- Challenge -
Please return every line in the listing below that contains the word "settings".

─── Given records ───

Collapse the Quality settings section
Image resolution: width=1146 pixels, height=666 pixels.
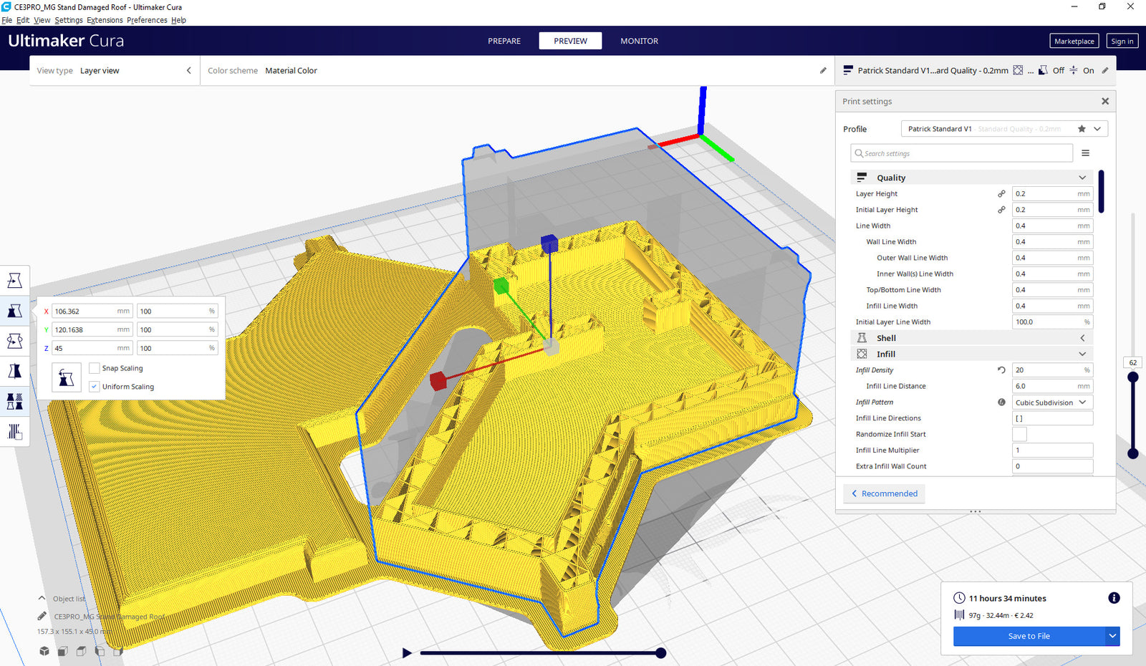(1082, 177)
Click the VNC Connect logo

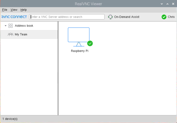point(14,17)
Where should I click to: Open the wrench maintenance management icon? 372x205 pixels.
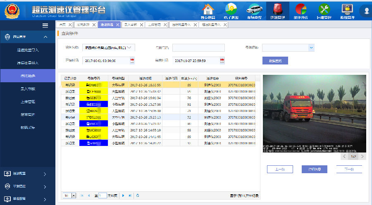324,9
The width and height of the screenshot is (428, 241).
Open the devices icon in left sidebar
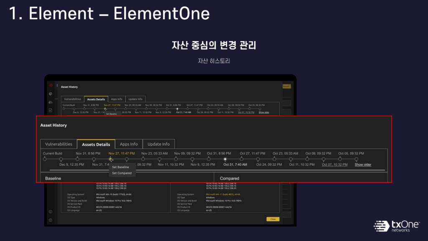pyautogui.click(x=51, y=102)
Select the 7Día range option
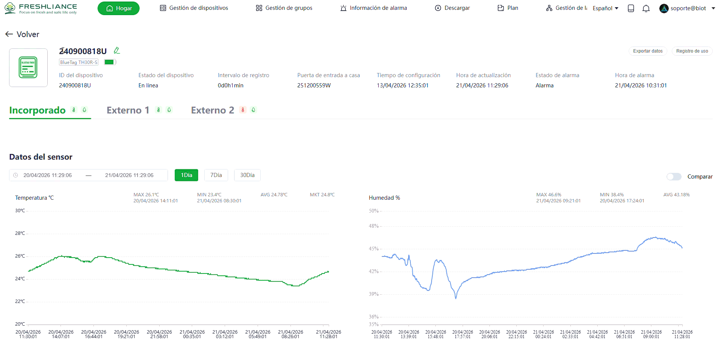 tap(216, 175)
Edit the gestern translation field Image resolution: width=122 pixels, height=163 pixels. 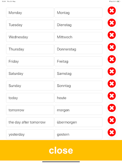pos(78,134)
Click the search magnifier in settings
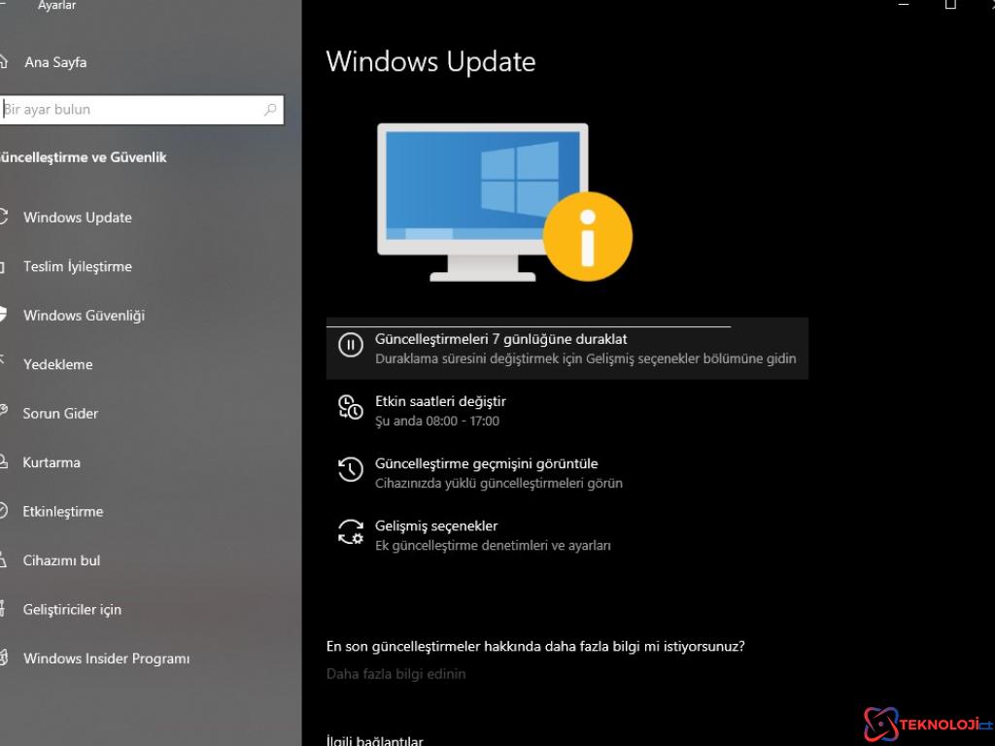This screenshot has width=995, height=746. 269,110
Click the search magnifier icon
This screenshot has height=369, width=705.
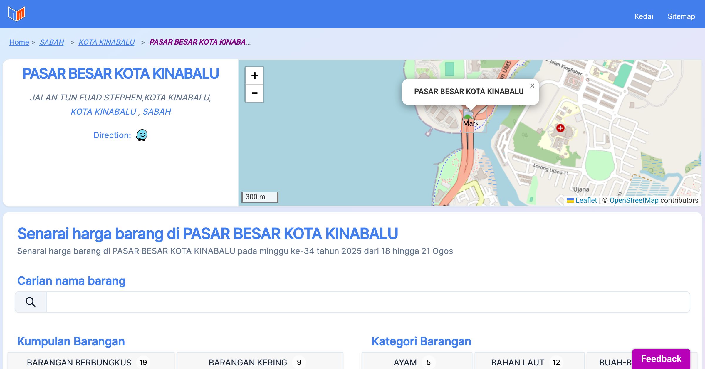31,302
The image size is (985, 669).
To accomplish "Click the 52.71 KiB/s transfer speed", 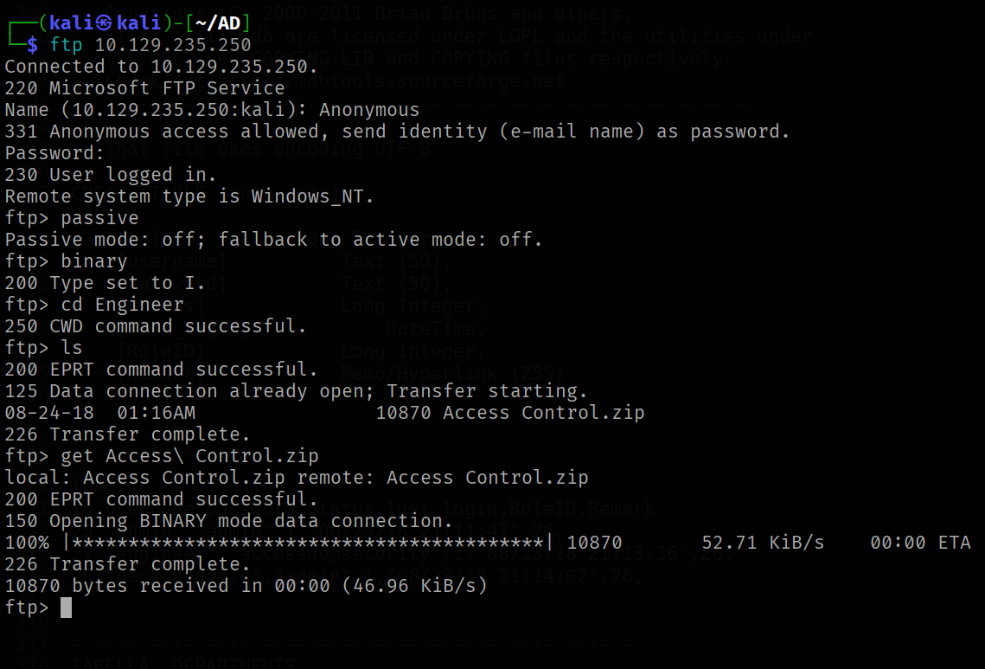I will 763,542.
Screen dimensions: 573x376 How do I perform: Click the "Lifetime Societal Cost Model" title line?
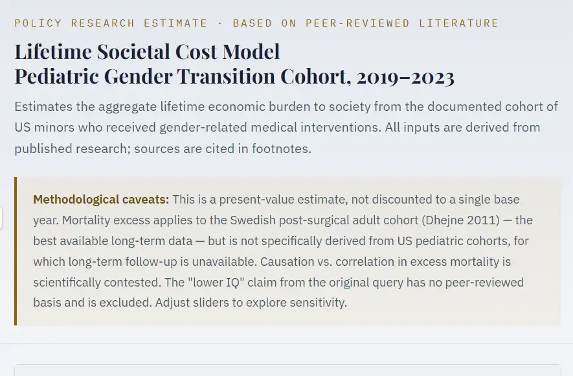click(x=147, y=51)
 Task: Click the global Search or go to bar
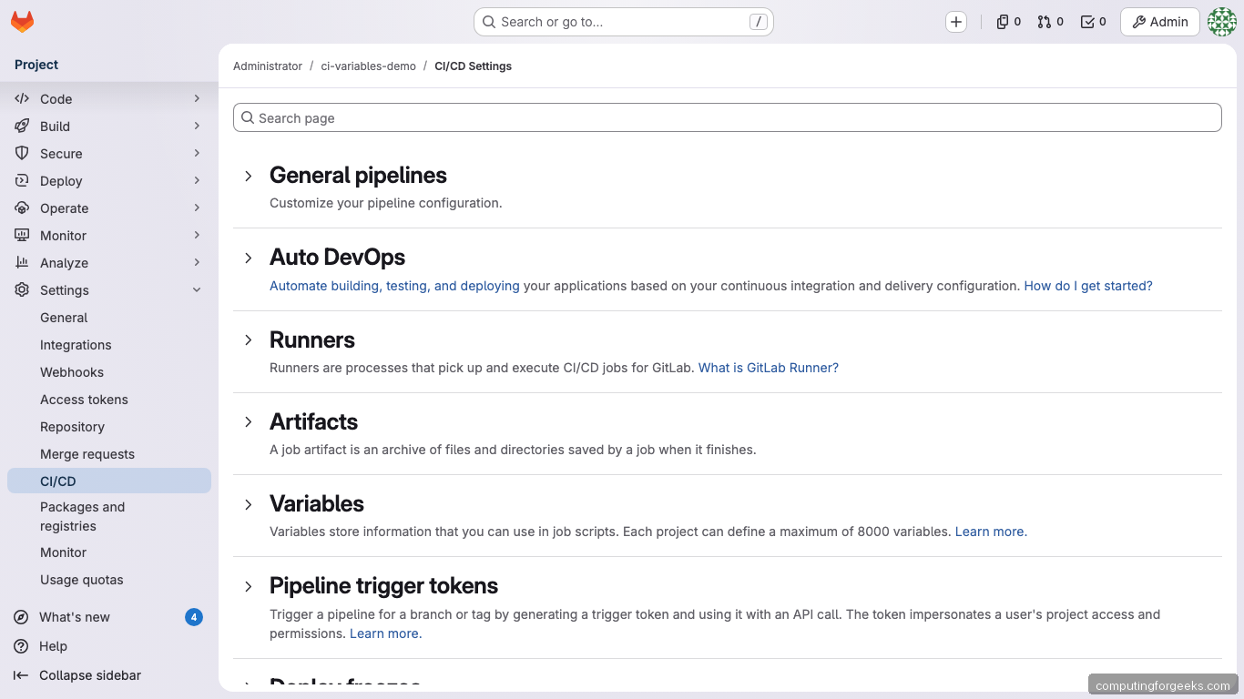pyautogui.click(x=623, y=21)
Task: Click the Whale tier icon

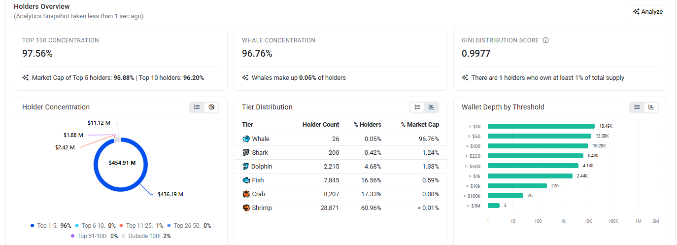Action: [246, 139]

───

- Solved exercise -
Collapse the Quality settings section
Click the search magnifier in settings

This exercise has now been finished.